She asks the reporter to read out a list of reactions reported by
women who have had an abortion, including one called “anniversary
grief”.

“If someone had an abortion May 30, then every time May 30 came
around, every year, they’d get depressed or they would maybe be
promiscuous that month or they would drink heavy or they would just
cry the whole month, and not understand why (they are) crying in May
of every year. It doesn’t make sense, right? And if they’ve had an
abortion, it’s linked back to that experience,” Cummins says.

Cummins says she knows a woman who found herself unable to vacuum her
house because it brought flashbacks of an abortion, although she
quickly acknowledges not every woman suffers a traumatic reaction to
the procedure.

“But we can’t guarantee that you’re going to be that percentage or the
other percentage, so the better you’re prepared for all of that, the
better you’ll be,” she says.

Cummins originally agreed to a telephone interview, but insisted upon
receiving questions in advance. After receiving the questions, Cummins
reneged and emailed a statement noting the centre has a disclaimer on
its website that says it does not “refer for or perform abortions” and
that it is listed under the “Abortion Alternatives” category in the
Yellow Pages.

The distinction between the “Abortion Alternatives” and “Abortion
Services” categories is not obvious online, where both pro-life and
pro-choice organizations appear under the general heading of
“abortion”. Yellow Pages Group says it has received “no inquiries or
complaints” about this.

“I would certainly never deceive anyone,” Ruth Gillespie, volunteer co-
director of Birthright Mississauga says when asked whether she was
concerned that a woman seeking unbiased information about abortion
might wind up visiting her office by mistake.

Earlier, an undercover reporter had sat down with volunteer counsellor
Liz Nixey at their office in the Dundas St.
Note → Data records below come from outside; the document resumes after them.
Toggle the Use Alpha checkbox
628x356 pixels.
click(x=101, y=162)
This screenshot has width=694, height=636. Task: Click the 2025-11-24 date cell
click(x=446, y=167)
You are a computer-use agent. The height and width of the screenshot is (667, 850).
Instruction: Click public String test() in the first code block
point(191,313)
E. and Hurontario St. area
of Mississauga to learn more about abortion and was told the
organization preferred to promote life.

The website for Birthright International includes an exhaustive list
of services for pregnant women but never explicitly states that it
discourages abortion. That only becomes clear when one arrives in the
office, where multicultural fetus models tucked into blankets line the
top of a bookshelf against the wall and a basket filled with knitted
baby socks sits on the coffee table in the counselling room.

Once asked about abortion, Nixey digs into a manila envelope for a
blue pamphlet about “the facts of life,” opening it up and pointing to
a picture of what a fetus looks like at six weeks gestation.
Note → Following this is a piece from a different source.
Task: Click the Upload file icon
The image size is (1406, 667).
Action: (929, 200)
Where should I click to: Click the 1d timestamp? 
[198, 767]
“I just want . . . the girl to know what is happening inside of her
and what the stage of the baby is at,” Nixey said later when the Star
revealed that she had been speaking to a reporter. But Gillespie later
says this is generally against policy.

“You know, maybe when she looks back, she might say that she should
have asked you first,” says Gillespie. “We’re all just human, you
know?”

Reality check: Abortion risks — or myths?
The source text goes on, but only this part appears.